Evidently, the Yerushalmi had a different model of tzerorot - only damages which occur by DIRECT BODILY CONTACT can be considered classic regel.  If the animal performed the damage through its action but without that contact, only chatzi nezek of tzerorot is payable.  The Yerushalmi obviously does not cite and is not encumbered by Rava’s association between nezek and zav, a comparison which clearly ignores the role of direct bodily contact, as a zav is fully capable of conferring tuma without this contact. 

 

Several Rishonim (the Rashba among them) cite this Yerushalmi and indicate support for it.  These Rishonim, who would ostensibly adopt the second model for tzerorot, would probably read Rava’s zav association as non-literal.  In fact Tosafot (17b, s.v. kol) note deviances between zav and tzerorot and claim that the equation should not be taken literally. 

 

Upon careful reading, there may be some support for the second tzerorot model in several comments of Rishonim as well.  For example, the Ri Migash comments upon the gemara (18b) which refers to animal defecation as tzerorot damage.  The Ri Migash distinguishes between liquid and solid defecation, referring to the former as standard non-tzerorot damage and demanding full nezek payment.  His logic is that during urination, a DIRECT CONTACT between the animal and object is maintained (through the liquid waste, which halakhically entails contact as witnessed in the laws of mikva).  Although solid wastes are a product of a more concerted action and would seem more likely to be considered non-tzerorot than urination, in the Ri Migash’s view, urination sustains contact more significantly than defecation and is therefore considered non-tzerorot. 

 

By drawing this distinction the Ri Migash presumably was interested in gauging the level of ACTUAL BODILY CONTACT.  Since urination maintains a continuous halakhic contact it is considered conventional regel and not tzerorot.  Had tzerorot been attributed to unauthored actions it is unlikely that the action of urination can be considered more authored than the act of defecation. 

 

Another indicator stems from the mishna’s description of a string or bucket that becomes entangled in an animal’s foot and causes damage.  The mishna indicates that chatzi nezek is required, presumably considering this a case of tzerorot (although some argue that the chatzi nezek is based on other non-tzerorot considerations).  The Ra’avad questions this classification as tzerorot: why should causing damage with a wagon be considered standard nezek while an entangled string is considered only tzerorot and chatzi nezek?
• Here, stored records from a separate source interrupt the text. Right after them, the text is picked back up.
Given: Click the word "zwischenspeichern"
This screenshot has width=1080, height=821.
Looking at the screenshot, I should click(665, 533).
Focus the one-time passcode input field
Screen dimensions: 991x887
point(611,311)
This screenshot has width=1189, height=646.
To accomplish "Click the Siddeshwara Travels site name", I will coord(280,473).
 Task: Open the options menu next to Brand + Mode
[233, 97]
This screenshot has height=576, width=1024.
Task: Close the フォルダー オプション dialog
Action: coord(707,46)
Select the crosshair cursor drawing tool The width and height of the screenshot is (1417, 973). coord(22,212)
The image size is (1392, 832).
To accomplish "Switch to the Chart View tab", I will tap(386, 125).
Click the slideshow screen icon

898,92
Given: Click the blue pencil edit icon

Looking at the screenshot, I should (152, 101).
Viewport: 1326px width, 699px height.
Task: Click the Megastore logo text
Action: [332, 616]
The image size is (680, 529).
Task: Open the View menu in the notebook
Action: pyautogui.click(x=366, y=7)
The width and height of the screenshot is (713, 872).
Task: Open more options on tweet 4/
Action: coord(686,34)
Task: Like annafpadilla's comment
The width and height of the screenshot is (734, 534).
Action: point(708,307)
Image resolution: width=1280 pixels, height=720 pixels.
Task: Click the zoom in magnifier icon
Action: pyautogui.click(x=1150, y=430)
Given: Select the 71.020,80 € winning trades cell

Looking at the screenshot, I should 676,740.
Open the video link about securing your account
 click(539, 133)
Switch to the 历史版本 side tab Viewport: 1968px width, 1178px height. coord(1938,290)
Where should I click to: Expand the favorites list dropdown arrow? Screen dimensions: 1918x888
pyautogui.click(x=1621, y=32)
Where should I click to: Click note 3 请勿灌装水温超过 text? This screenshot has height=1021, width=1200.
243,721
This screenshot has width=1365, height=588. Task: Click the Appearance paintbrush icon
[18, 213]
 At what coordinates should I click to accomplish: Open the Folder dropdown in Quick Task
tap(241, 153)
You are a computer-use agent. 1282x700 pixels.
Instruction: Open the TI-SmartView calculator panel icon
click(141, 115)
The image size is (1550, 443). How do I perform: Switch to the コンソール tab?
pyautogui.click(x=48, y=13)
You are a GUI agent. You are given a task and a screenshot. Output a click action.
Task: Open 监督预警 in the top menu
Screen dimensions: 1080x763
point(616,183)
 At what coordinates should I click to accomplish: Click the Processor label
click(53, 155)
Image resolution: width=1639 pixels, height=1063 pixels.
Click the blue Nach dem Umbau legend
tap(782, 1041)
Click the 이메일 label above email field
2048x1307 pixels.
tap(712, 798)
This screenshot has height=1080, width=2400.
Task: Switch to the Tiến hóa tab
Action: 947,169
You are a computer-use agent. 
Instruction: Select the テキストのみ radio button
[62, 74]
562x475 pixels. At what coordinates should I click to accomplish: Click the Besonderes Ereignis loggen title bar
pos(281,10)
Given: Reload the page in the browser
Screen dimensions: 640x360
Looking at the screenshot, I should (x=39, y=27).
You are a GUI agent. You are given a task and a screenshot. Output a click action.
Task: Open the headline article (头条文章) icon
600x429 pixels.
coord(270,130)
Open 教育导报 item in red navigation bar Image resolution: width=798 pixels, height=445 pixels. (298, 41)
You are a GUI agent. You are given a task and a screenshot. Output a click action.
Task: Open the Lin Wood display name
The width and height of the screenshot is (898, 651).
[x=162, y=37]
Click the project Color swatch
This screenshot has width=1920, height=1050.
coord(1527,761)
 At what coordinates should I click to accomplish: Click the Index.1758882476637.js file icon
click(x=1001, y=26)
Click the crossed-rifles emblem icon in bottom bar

The Ra’avad is unable to distinguish between the two cases and thus remaps the mishna. 

 

Perhaps the second tzerorot model allows for this distinction.  The critical question determining tzerorot is whether the animal’s body – either the physical body or its extensions - came into direct contact with the damaged item.  The gemara recognizes that natural appendages, such as the saddle and “bit” of an animal, are toladot of regel and fully payable; they are considered halakhic and empirical appendages and extensions of the animal.  A wagon may also be considered an extension, as it is a natural fixture in the life cycle of the animal.  The same cannot be said, however, about a random entangled string, even though the string is PHYSICALLY operated upon by the animal’s force in the exact SAME manner as the wagon is.  To be considered regel, it is not sufficient for an item to be “ACTED” upon DIRECTLY by the animal.  The boundary between regel and tzerorot is determined by whether the attached item can actually be seen as an appendage of the animal.  Natural items, including wagons, can be seen as EXTENSIONS, whereas unnatural ones, such as strings, cannot. 

 

In fact, the Pnei Yehoshua draws a similar distinction between a wagon which was attached to the animal intentionally and the string which accidentally became entangled.  Only through designated attachment can the appendage be considered part of the animals body.